Transcribe the stretch of the material below from the line containing "Viewport: 1056px width, 952px height." through the end of the material, leaving the pictures out of your answer.

Part of a data file:
— start —

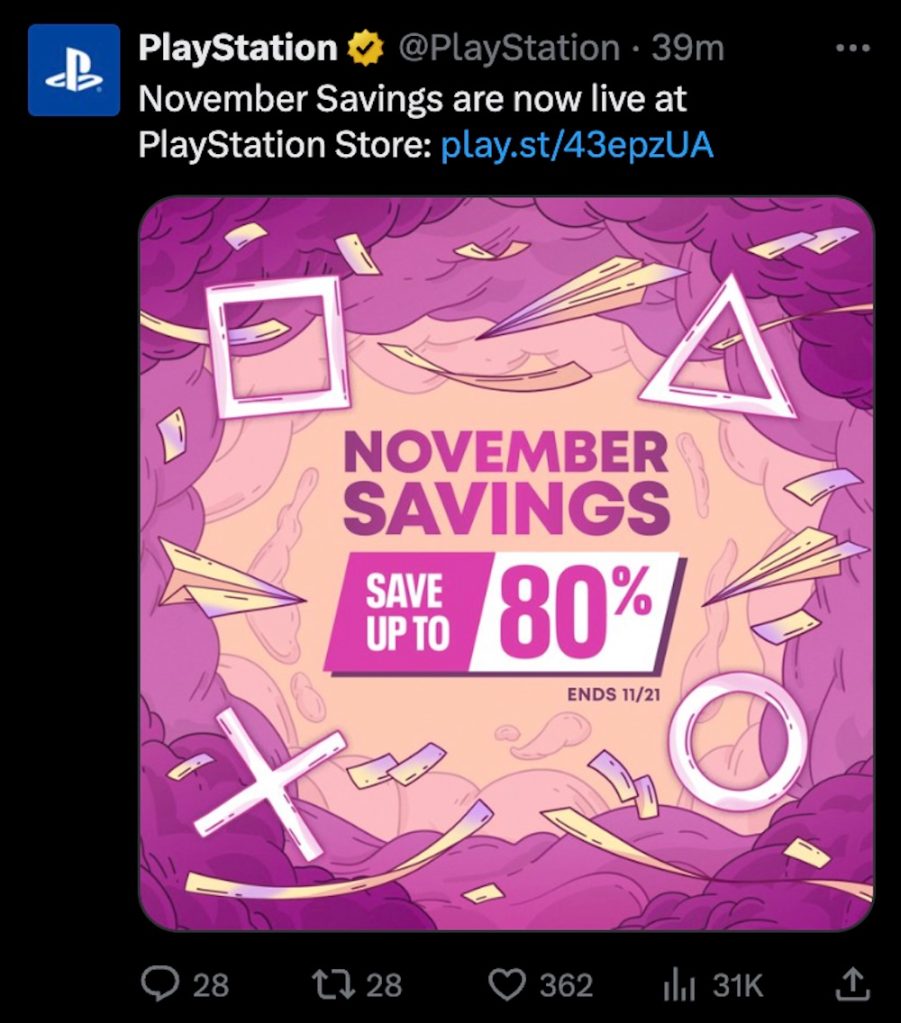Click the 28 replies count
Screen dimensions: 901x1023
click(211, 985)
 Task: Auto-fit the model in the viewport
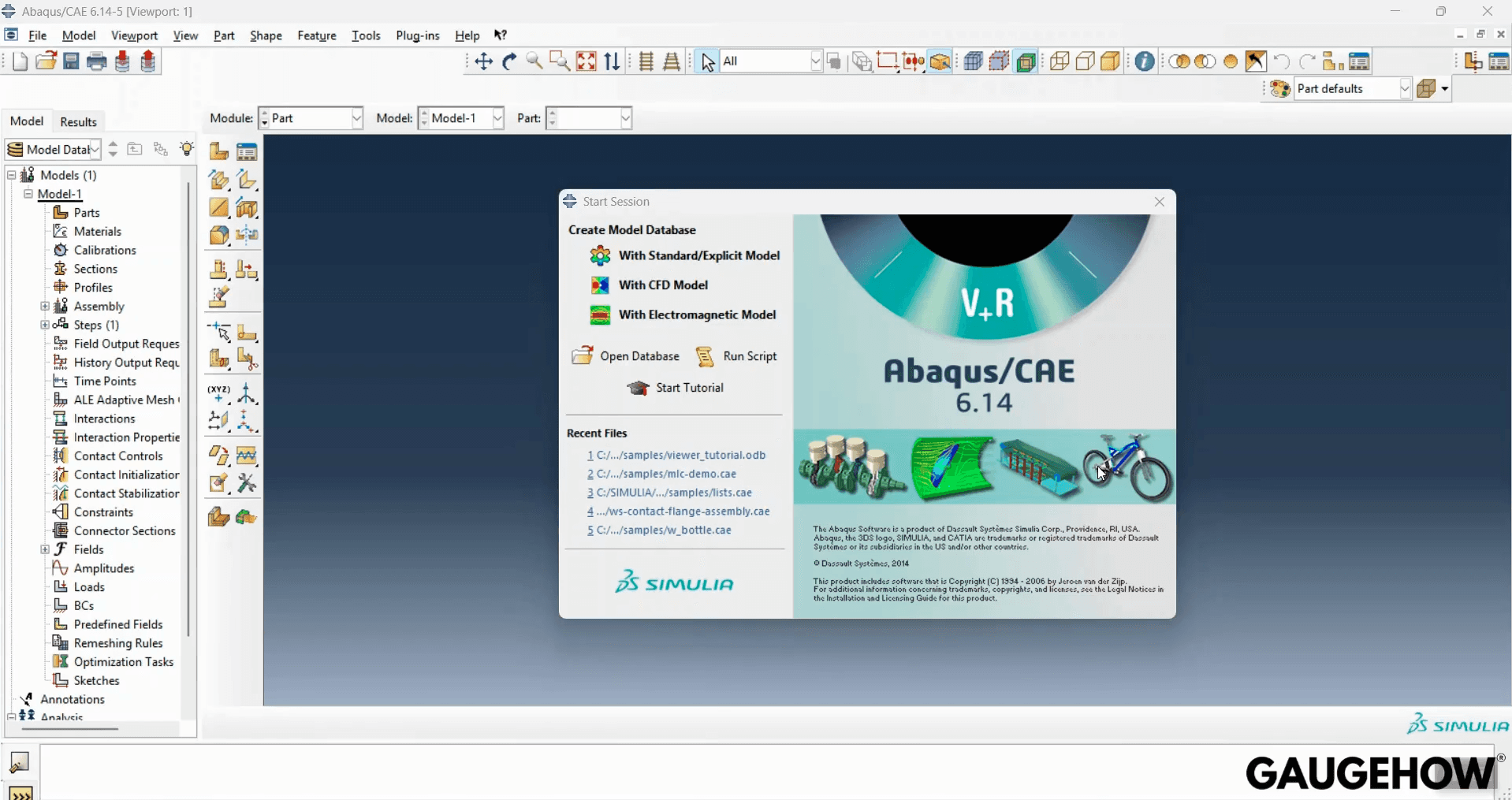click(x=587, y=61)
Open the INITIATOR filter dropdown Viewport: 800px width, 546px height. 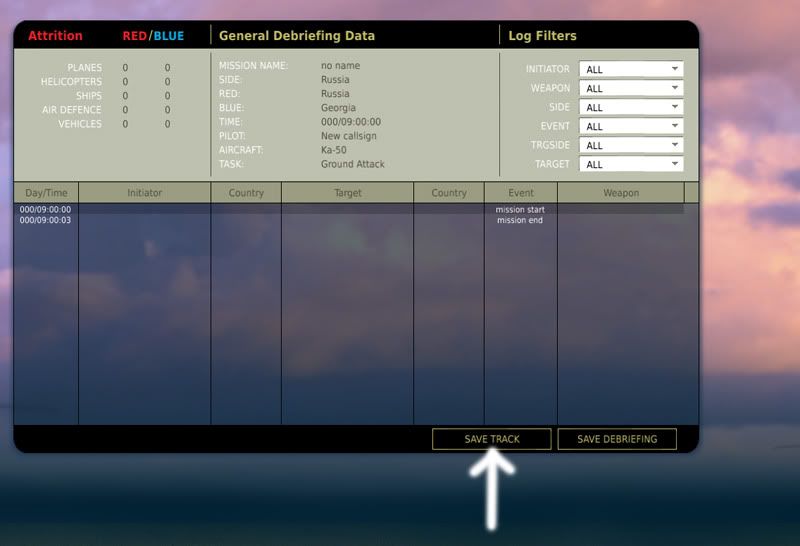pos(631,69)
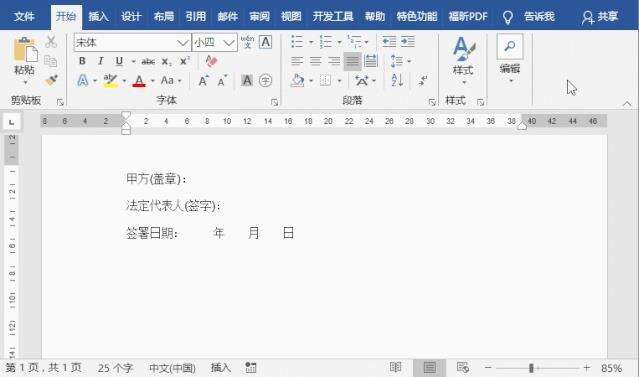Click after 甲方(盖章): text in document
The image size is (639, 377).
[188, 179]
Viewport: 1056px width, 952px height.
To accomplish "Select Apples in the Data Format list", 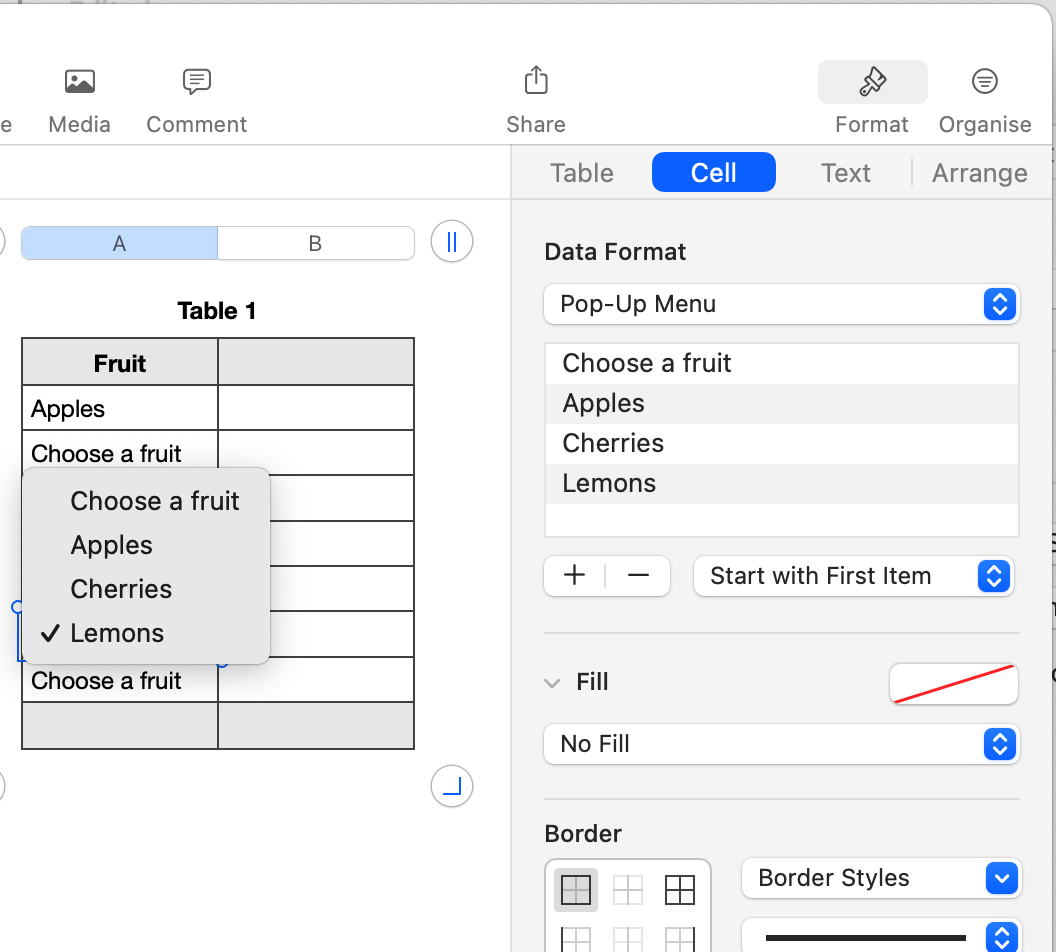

— end —

> [Solution below]:
Viewport: 1056px width, 952px height.
To accomplish "Select Apples in the Data Format list", 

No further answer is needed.